Monday, March 7, 2016

We live for books

The world lost two amazing authors recently – Umberto Eco and Harper Lee. Both made an amazing contribution to the literary life of the plant and they will never be forgotten. Although I haven't read any Umberto Eco since my university journey into the world of semiotics, I did read Harper Lee's final offering to the world as well as several more books and below are some of them. 

The Girl with Seven Names: A North Korean Defector’s Story
by Hyeonseo Lee

This is an autobiographical story of the author’s escape from North Korea.

This is an amazing book that I couldn’t put down and shows that real life is sometimes cooler than fiction. You can read this book and can’t help but feel impressed with the drive of Hyeonseo Lee. 

Knowing that she was going to speak at this year's Perth Writers' Festival, I gave the book to my parents to read and they also found it hard to put the book down. Since they only had one copy they had to read the book in tandem in order to finish it in time.  

STARS *****

Casual Vacancy
by J.K Rowlings

With the dark story line and characters who have few redeeming qualities this book reminded me of Jonathan Franzen's novels.

The story is depressing and often unpleasant but somehow I couldn't stop reading, I just wanted to know what happened next.

The characters are deeply flawed but somehow understandable.


Go set a Watchman
By Harper Lee

The hype around Go, Set A Watchman has been filled with controversy and questions that we may never get the answers to but despite all this, I loved this novel and found it so challenging on so many levels.

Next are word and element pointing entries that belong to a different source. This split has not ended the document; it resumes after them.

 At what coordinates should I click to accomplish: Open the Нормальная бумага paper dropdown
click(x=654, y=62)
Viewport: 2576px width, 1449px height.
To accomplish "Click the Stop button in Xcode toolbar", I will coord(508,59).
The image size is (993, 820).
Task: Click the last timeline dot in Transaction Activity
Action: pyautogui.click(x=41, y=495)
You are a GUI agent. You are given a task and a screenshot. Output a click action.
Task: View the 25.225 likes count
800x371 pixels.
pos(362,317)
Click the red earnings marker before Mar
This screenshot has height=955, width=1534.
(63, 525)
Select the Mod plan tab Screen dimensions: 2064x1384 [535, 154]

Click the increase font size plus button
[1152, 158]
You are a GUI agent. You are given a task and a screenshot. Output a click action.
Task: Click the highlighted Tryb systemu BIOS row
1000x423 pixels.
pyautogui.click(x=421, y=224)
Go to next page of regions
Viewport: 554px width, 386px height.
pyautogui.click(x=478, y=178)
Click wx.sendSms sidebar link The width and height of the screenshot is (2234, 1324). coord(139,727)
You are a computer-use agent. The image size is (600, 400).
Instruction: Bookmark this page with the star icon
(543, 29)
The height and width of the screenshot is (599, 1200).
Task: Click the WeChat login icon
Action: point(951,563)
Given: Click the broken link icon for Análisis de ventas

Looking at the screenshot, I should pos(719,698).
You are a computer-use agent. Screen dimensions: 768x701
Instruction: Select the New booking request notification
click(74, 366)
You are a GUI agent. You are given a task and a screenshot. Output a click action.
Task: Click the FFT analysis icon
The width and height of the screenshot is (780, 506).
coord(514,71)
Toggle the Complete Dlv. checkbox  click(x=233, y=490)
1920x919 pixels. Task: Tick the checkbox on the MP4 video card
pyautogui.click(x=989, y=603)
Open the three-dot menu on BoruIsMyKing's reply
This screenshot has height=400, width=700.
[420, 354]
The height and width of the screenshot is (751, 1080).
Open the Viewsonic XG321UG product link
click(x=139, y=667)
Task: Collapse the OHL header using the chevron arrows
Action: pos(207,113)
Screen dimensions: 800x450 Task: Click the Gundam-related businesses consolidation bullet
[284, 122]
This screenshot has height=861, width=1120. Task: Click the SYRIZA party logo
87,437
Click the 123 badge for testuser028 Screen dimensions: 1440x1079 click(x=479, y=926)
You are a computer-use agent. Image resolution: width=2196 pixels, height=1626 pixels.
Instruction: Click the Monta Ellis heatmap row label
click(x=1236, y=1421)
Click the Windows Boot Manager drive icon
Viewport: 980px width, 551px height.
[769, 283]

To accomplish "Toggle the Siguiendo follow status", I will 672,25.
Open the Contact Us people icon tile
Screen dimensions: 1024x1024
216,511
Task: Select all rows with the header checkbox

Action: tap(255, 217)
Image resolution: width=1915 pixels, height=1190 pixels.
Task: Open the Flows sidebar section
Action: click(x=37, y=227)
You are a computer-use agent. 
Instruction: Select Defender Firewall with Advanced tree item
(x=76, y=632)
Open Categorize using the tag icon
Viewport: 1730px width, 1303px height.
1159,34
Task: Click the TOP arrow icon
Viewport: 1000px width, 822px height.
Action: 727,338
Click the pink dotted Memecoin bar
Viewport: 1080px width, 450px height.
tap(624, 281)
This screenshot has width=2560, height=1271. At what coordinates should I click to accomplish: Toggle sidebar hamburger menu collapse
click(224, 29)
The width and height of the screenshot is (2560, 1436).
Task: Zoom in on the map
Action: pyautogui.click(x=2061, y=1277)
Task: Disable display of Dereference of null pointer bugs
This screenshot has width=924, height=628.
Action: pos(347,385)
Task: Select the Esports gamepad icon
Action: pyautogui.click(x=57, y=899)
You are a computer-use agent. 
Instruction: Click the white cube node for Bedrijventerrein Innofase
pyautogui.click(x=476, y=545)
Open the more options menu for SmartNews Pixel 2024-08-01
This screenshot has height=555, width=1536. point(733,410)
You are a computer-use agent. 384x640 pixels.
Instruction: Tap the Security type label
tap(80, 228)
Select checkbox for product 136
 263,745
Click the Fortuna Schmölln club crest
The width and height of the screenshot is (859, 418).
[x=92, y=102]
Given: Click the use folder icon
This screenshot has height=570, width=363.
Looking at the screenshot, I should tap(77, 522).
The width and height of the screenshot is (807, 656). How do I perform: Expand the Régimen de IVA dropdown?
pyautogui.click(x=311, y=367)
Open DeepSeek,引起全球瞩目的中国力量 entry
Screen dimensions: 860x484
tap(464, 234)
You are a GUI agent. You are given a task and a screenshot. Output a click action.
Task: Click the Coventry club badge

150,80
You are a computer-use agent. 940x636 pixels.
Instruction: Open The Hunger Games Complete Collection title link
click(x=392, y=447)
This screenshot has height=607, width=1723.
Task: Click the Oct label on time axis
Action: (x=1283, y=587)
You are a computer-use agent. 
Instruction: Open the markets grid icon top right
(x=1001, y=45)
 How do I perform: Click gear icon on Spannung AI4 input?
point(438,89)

Apart from the controversy surrounding Atticus Finch’s shift in political and racial views, it touches on how children perceive their parents as well as the length individuals go feel like they belong the community. I found it interesting how Hank seemed to sacrifice is personal beliefs and individuality to feel accepted by Maycomb and to be of service to that community.

This may sound like a cliché but it is also a coming-of-age story how Jean Louise returns to the town of her childhood after time in the big smoke to find that it has changed as well as that her father was not the super star she thought he was. But maybe she was the one that had changed and she hadn’t realized it.

I loved how her Uncle Jack was there to help her work through it.

STARS ****

China Rich Girlfriend 
by Kevin Kwan

This book is a super superficial play between private old money and 'look-at-me' new money.

If nothing else shows the massive changes in the social and economic environment of the region. But don't take it too seriously!

It is great holiday reading if you want something that reads like an Asian version of Gossip Girl.